ASSIGNMENT
From the first line to the last, restate the data exactly, leaving out the images.

INFORMATION GIVEN
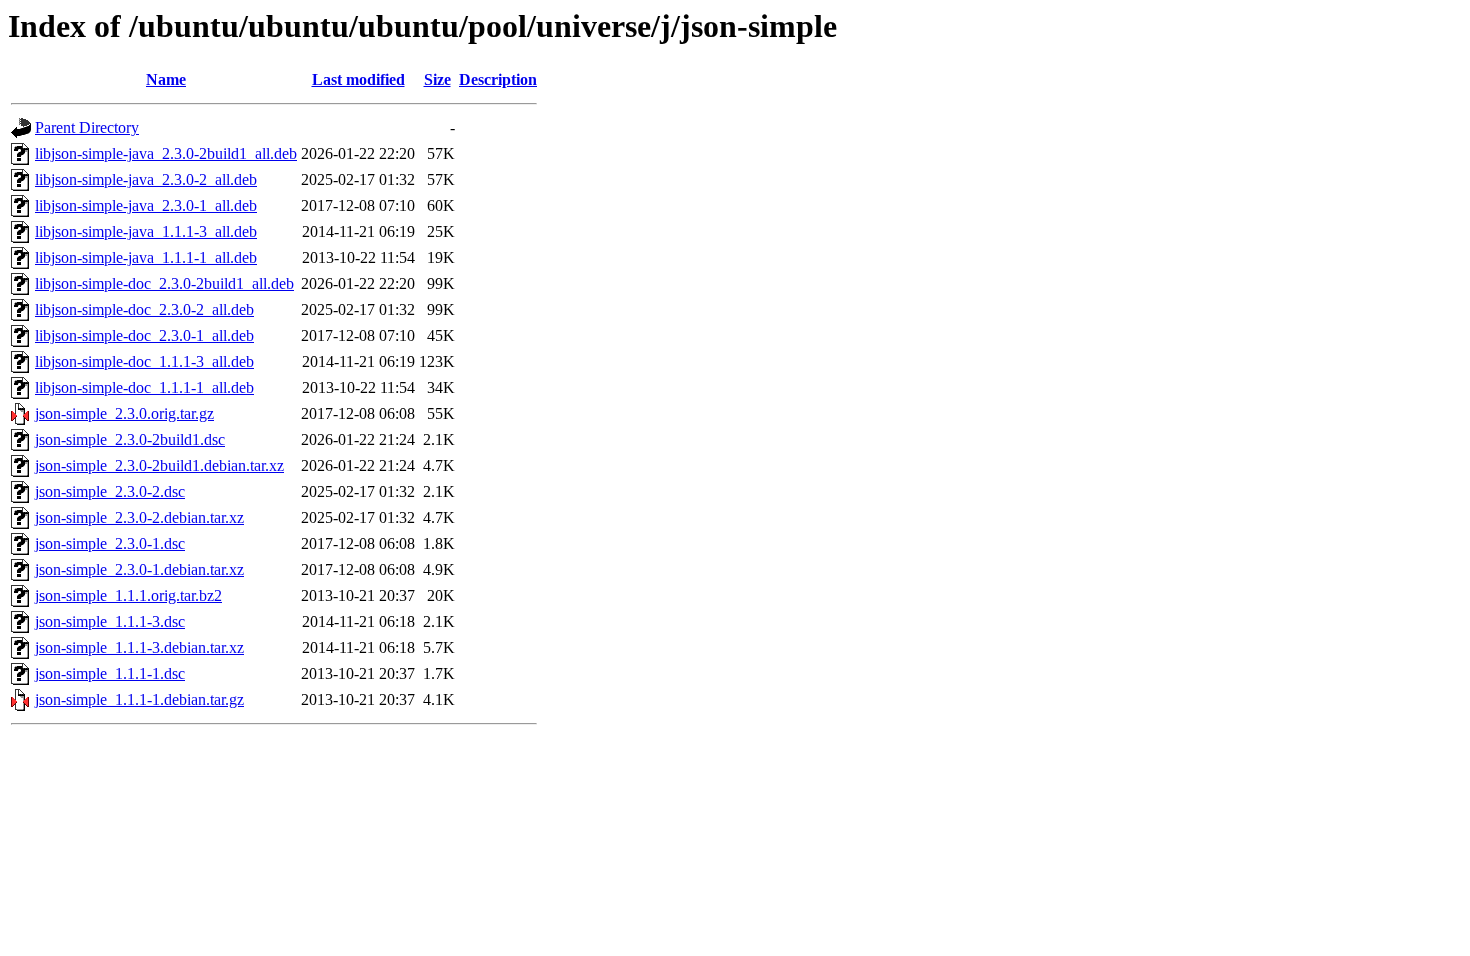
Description (498, 79)
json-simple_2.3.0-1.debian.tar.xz (139, 569)
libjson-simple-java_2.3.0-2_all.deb (146, 179)
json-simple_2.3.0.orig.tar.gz (124, 413)
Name (166, 79)
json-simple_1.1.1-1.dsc (110, 673)
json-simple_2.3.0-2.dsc (110, 491)
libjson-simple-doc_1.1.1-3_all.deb (144, 361)
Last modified (358, 79)
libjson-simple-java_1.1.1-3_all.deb (146, 231)
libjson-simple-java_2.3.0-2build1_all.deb (166, 153)
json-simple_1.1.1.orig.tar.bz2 (128, 595)
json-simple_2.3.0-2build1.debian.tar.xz (159, 465)
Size (437, 79)
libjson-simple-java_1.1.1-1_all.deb (146, 257)
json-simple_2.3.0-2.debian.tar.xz (139, 517)
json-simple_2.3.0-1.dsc (110, 543)
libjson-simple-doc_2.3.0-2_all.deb (144, 309)
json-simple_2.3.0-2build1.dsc (130, 439)
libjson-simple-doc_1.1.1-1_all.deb (144, 387)
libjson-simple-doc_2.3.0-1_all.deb (144, 335)
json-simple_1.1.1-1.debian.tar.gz (139, 699)
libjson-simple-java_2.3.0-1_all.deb (146, 205)
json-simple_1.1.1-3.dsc (110, 621)
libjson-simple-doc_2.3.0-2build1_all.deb (164, 283)
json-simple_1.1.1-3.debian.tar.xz (139, 647)
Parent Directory (87, 127)
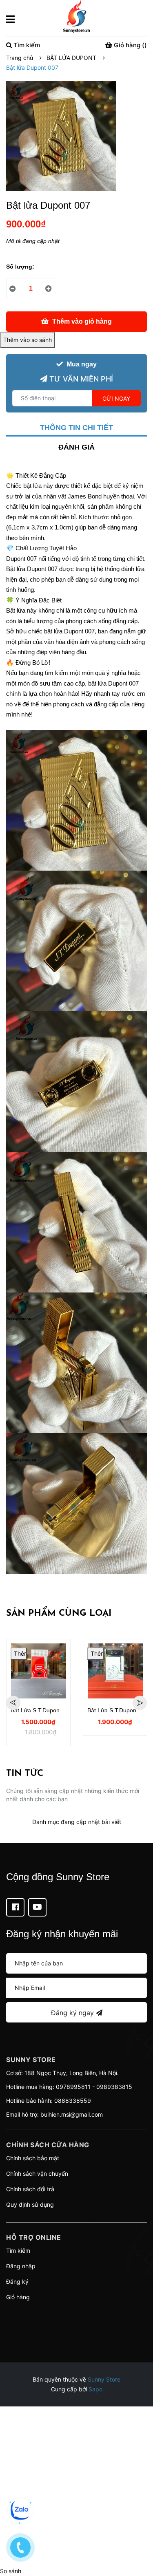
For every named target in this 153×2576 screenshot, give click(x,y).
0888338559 (72, 2100)
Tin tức (24, 1773)
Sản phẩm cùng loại (58, 1613)
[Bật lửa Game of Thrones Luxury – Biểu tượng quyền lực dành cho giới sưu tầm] (115, 1670)
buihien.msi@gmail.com (71, 2114)
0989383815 (114, 2086)
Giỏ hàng (18, 2297)
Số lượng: (20, 266)
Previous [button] (13, 1703)
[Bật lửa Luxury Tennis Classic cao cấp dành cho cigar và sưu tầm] (38, 1670)
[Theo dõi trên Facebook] (15, 1907)
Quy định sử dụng (30, 2204)
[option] (38, 1687)
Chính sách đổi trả (30, 2189)
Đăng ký (17, 2281)
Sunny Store (104, 2379)
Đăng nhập (20, 2266)
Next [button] (140, 1703)
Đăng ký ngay (73, 2013)
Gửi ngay (116, 398)
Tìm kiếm (18, 2250)
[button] (76, 2325)
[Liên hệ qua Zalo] (20, 2510)
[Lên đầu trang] (139, 2537)
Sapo (95, 2389)
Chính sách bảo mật (32, 2158)
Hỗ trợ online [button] (33, 2237)
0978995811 (73, 2086)
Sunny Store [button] (31, 2060)
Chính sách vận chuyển (37, 2173)
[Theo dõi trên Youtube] (37, 1907)
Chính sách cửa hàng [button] (47, 2145)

TASK SOLUTION
Description (498, 79)
json-simple_2.3.0-1.debian.tar.xz (139, 569)
libjson-simple-java_2.3.0-2_all.deb (146, 179)
json-simple_2.3.0.orig.tar.gz (124, 413)
Name (166, 79)
json-simple_1.1.1-1.dsc (110, 673)
json-simple_2.3.0-2.dsc (110, 491)
libjson-simple-doc_1.1.1-3_all.deb (144, 361)
Last modified (358, 79)
libjson-simple-java_1.1.1-3_all.deb (146, 231)
libjson-simple-java_2.3.0-2build1_all.deb (166, 153)
json-simple_1.1.1.orig.tar.bz2 (128, 595)
json-simple_2.3.0-2build1.debian.tar.xz (159, 465)
Size (437, 79)
libjson-simple-java_1.1.1-1_all.deb (146, 257)
json-simple_2.3.0-2.debian.tar.xz (139, 517)
json-simple_2.3.0-1.dsc (110, 543)
libjson-simple-doc_2.3.0-2_all.deb (144, 309)
json-simple_2.3.0-2build1.dsc (130, 439)
libjson-simple-doc_1.1.1-1_all.deb (144, 387)
libjson-simple-doc_2.3.0-1_all.deb (144, 335)
json-simple_1.1.1-1.debian.tar.gz (139, 699)
libjson-simple-java_2.3.0-1_all.deb (146, 205)
json-simple_1.1.1-3.dsc (110, 621)
libjson-simple-doc_2.3.0-2build1_all.deb (164, 283)
json-simple_1.1.1-3.debian.tar.xz (139, 647)
Parent Directory (87, 127)
For every named target in this 153×2576 screenshot, give click(x,y).
0888338559 (72, 2100)
Tin tức (24, 1773)
Sản phẩm cùng loại (58, 1613)
[Bật lửa Game of Thrones Luxury – Biểu tượng quyền lực dành cho giới sưu tầm] (115, 1670)
buihien.msi@gmail.com (71, 2114)
0989383815 (114, 2086)
Giỏ hàng (18, 2297)
Số lượng: (20, 266)
Previous [button] (13, 1703)
[Bật lửa Luxury Tennis Classic cao cấp dành cho cigar và sưu tầm] (38, 1670)
[Theo dõi trên Facebook] (15, 1907)
Quy định sử dụng (30, 2204)
[option] (38, 1687)
Chính sách đổi trả (30, 2189)
Đăng ký (17, 2281)
Sunny Store (104, 2379)
Đăng nhập (20, 2266)
Next [button] (140, 1703)
Đăng ký ngay (73, 2013)
Gửi ngay (116, 398)
Tìm kiếm (18, 2250)
[button] (76, 2325)
[Liên hệ qua Zalo] (20, 2510)
[Lên đầu trang] (139, 2537)
Sapo (95, 2389)
Chính sách bảo mật (32, 2158)
Hỗ trợ online [button] (33, 2237)
0978995811 (73, 2086)
Sunny Store [button] (31, 2060)
Chính sách vận chuyển (37, 2173)
[Theo dõi trên Youtube] (37, 1907)
Chính sách cửa hàng [button] (47, 2145)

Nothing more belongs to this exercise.